Generating True Analog Outputs When Using Arduino Boards

6/22/2022 | By Maker.io Staff

While reading analog input values using an Arduino is not a problem, the situation is different when you have to generate actual analog output signals using a microcontroller. Read on to learn why the standard analogWrite function is not what it might make you believe on most Arduino boards and what other options you have for generating proper analog signals using your favorite Arduino-compatible development board.

Understanding the Problem of Using analogWrite

Unfortunately, generating actual analog outputs with most Arduino boards is not as simple as calling the analogWrite function. While some development boards (such as the Arduino Nano 33 IoT) come with onboard digital-to-analog converter (DAC) capabilities, most popular Arduinos (such as the UNO) don’t have one. As a result, calling the analogWrite function on a pin that doesn’t have proper analog output capabilities will lead to the Arduino generating a pulse-width-modulated digital signal. This PWM signal then has the duty cycle of the passed analog value. So, for example, if you want to output a value of 128 using the analogWrite function with a resolution of eight bits on a pin that doesn’t have proper analog output capabilities, the Arduino’s firmware will generate a PWM signal with a duty cycle of roughly 50% without you knowing.

Generating True Analog Outputs When Using Arduino Boards This image shows the digital PWM output signal generated by the analogWrite function on a standard Arduino UNO.

While that approach works perfectly fine for simple tasks such as dimming an LED or making a motor run slower, the pulse-width-modulated signals are no use for communicating with analog components, as these PWM signals are digital.

Overcome the Limitations of analogWrite by Using Specific Arduino Boards

As briefly mentioned, some Arduino boards have a built-in DAC converter that can take several bits and generate proper analog outputs. The following official Arduino boards support actual analog outputs:

Therefore, the simplest way of adding actual analog outputs to a project is to use one of the supported Arduino development boards. However, there are numerous other Arduino-compatible devices, such as the Seeeduino XIAO, which also has a built-in DAC.

Dedicated Expansion Boards and Shields

You can use an external DAC breakout module or Arduino shield if your project requires a specific Arduino that doesn’t have a built-in DAC. Many of these modules have a high resolution of around ten to twelve bits. However, to not use up all the digital I/O pins of an Arduino, these modules often use other communication methods, for example, I2C, to receive the bits using only a few digital communication lines. Such modules internally convert the transmitted value to a voltage that resembles the input value before generating a proper analog output signal. For example, the MCP4725 is a popular 12-bit DAC available in a convenient, small package.
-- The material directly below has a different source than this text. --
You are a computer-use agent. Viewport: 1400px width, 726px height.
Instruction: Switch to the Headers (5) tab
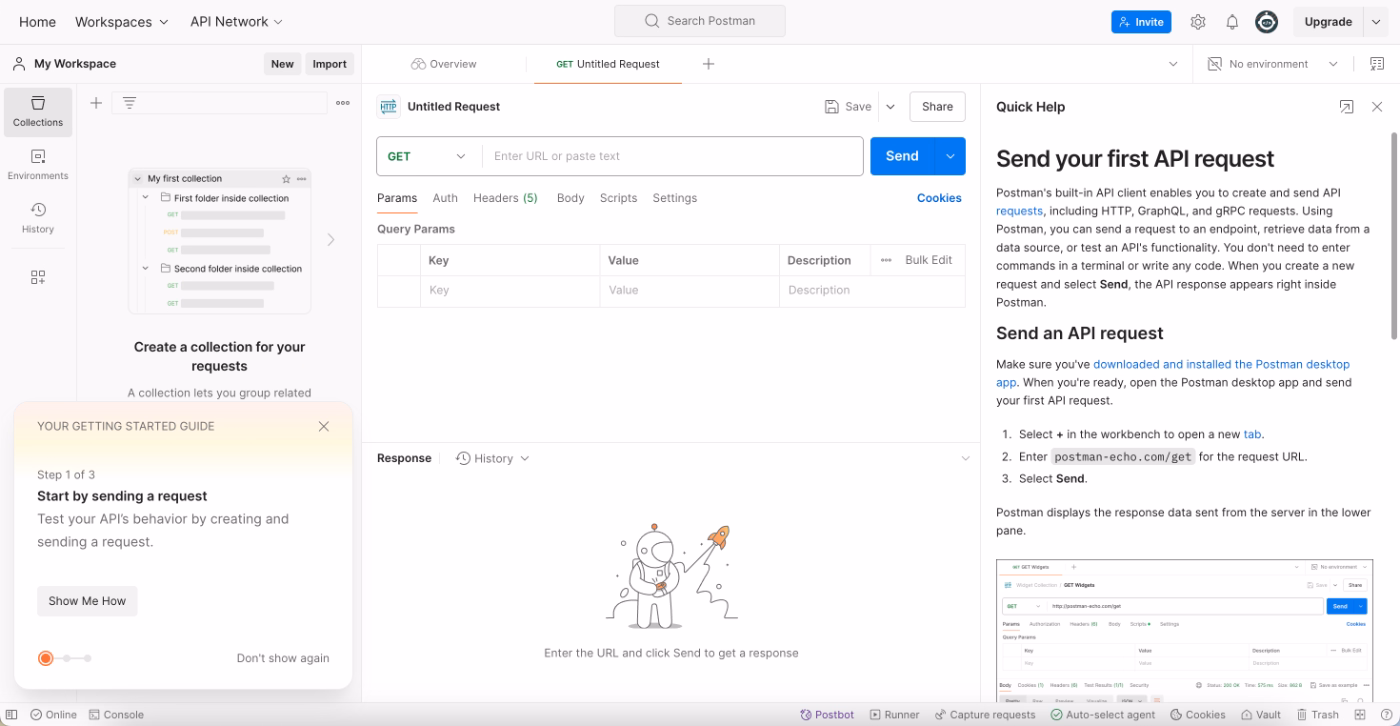pos(505,198)
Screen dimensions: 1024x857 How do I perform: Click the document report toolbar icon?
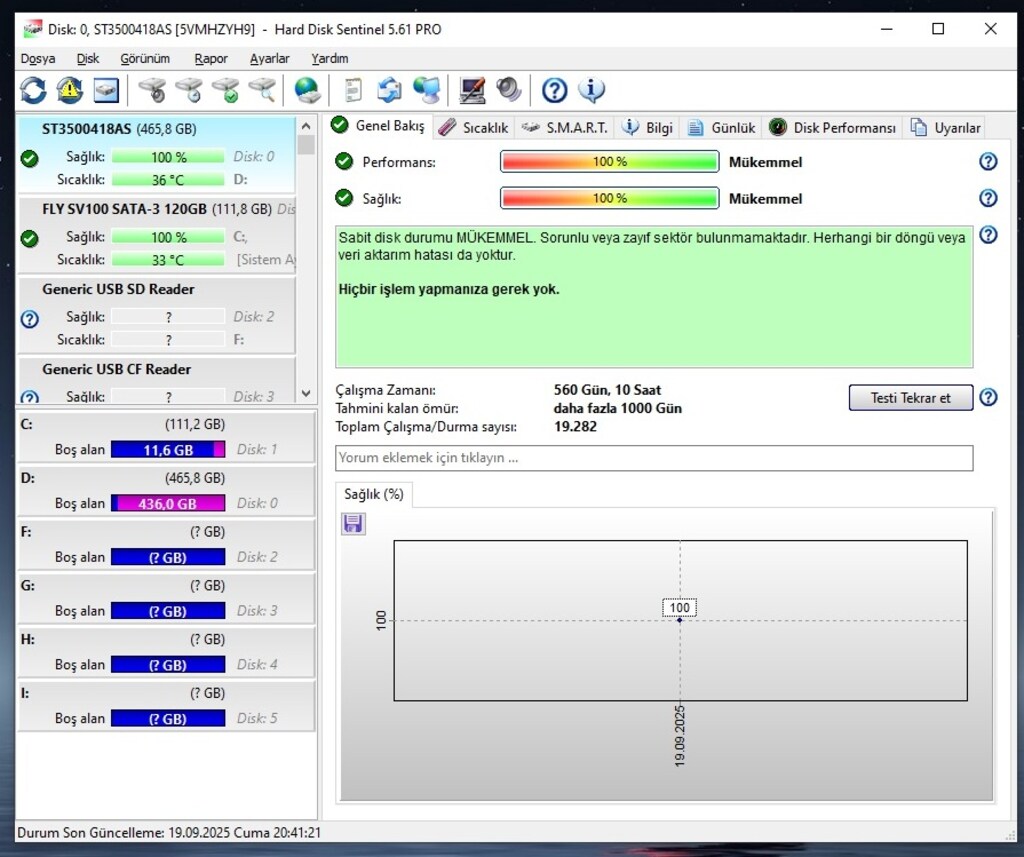353,90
Generating True Analog Outputs When Using Arduino Boards This image shows a small MCP4725-based DAC breakout board from Adafruit.

Building a Custom Digital-to-Analog Converter

Finally, you can also design and build a custom DAC circuit for your Arduino project. This approach is perfect for more experienced makers and projects where cost-efficiency is more important than accuracy. Depending on the implementation, you can save a few dollars by implementing a simple DAC circuit, such as a standard R-2R resistor ladder. However, more elaborate solutions could also employ a dedicated DAC chip, for example, the MCP4725 mentioned above.

Generating True Analog Outputs When Using Arduino Boards This image shows a custom R-2R resistor ladder assembled on a piece of perfboard that matches the footprint of a standard Arduino UNO board.

Conclusion

You may likely never notice that the Arduino analogWrite function does not generate a proper analog output signal when called on many Arduino development boards. Instead, the firmware outputs a pulse-width-modulated digital signal so that the signal's duty cycle, on average, roughly matches the analog signal intended voltage. While this approach doesn't pose a problem for most simple applications (for example, dimming an LED), proper analog equipment will not function correctly with such a PWM signal.

You can choose from a few options when looking for ways to add actual analog output capabilities to your Arduino projects. The simplest method is to use an Arduino or any compatible development board that includes an onboard digital-to-analog converter (DAC). If that's not possible, you can employ an external DAC breakout module or shield. Lastly, building a custom DAC is an option, especially when the solution should be cost-effective, and accuracy is not of utmost importance.